Join us for a one-off opportunity to hear Holocaust Survivor Gena Turgel tell her story.
Entry: Free
Drinks & Canapes: 19:00
Gena's story begins: 20:00 prompt - 21:00
Please note there will be an appeal.
Book early as all our previous Holocaust Survivor events have been fully booked out in advance. It is a real honour to hear Gena speak.
Biography
GENA was born in 1923 in Krakow, Poland, the youngest of nine children. She was only 16 when the Nazis bombed her home town on 1 September 1939. The bombing lasted for two days. Gena's family had relatives in Chicago and they planned to leave for the United States but their decision was too late, as the Germans had already closed all exit and entry points. Instead, Gena's family moved to Borek, a town 18 miles from Krakow.

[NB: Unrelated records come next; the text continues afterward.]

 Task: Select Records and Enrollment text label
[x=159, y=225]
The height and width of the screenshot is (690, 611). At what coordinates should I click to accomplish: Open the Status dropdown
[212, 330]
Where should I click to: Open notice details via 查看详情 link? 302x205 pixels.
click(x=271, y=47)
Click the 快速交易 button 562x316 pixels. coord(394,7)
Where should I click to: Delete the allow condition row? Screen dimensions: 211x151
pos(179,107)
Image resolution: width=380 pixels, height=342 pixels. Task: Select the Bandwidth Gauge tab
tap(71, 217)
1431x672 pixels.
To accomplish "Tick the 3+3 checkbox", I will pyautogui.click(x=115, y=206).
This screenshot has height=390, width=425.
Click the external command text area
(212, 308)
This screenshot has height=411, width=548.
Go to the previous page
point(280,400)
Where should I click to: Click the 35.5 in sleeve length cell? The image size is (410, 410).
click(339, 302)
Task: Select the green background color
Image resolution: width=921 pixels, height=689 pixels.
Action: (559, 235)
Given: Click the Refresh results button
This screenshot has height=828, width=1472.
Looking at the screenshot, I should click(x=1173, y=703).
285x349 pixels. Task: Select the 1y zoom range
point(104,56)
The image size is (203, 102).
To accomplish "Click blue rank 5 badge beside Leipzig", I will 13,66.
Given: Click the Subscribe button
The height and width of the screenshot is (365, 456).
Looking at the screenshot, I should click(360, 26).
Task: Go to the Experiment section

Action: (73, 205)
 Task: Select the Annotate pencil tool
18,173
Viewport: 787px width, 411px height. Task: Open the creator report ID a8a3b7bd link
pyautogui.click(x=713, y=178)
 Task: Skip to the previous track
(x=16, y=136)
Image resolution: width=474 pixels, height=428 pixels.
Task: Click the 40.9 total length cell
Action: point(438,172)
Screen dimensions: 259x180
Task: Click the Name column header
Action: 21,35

In Autumn 1941, Gena had to move to the ghetto in Krakow, carrying only a sack of potatoes, some flour and few other belongings. There she stayed with her mother and four siblings. In May 1940, Gena witnessed her brother shot dead by the Nazis. Her second brother, Janek, fled from the ghetto and was never seen again. (His clothes were discovered in a concentration camp).
On 1 March 1942, Gena and her family were sent to the Plaszov concentration camp, located six miles away. Gena discovered that her sister, Miriam, and her husband, who she had married in the ghetto, had been shot in 1941 after the Nazis caught her trying to bring food into the camp. In December 1944, the camp was liquidated and Gena and her family had to walk to Auschwitz-Birkenau.
In January 1945, as the Allies were advancing, Gena and her mother were forced on a Death March and had to leave behind Hela, Gena's sister. They never saw her again. After several days they arrived in Leslau in Germany where they were forced onto trucks. They travelled under terrible conditions for the next three to four weeks, eventually arriving in Buchenwald. From there they were sent on cattle trucks to Bergen-Belsen, where they arrived in February 1945. Gena worked there in a hospital for several months and tried to support her mother as best she could.
On 15 April 1945, the British army liberated Bergen-Belsen. Among the liberators was Norman Turgel, who would become Gena's husband just half a year later. Today Gena lives in England and has children and grandchildren. Gena has written her testimony in I Light a Candle.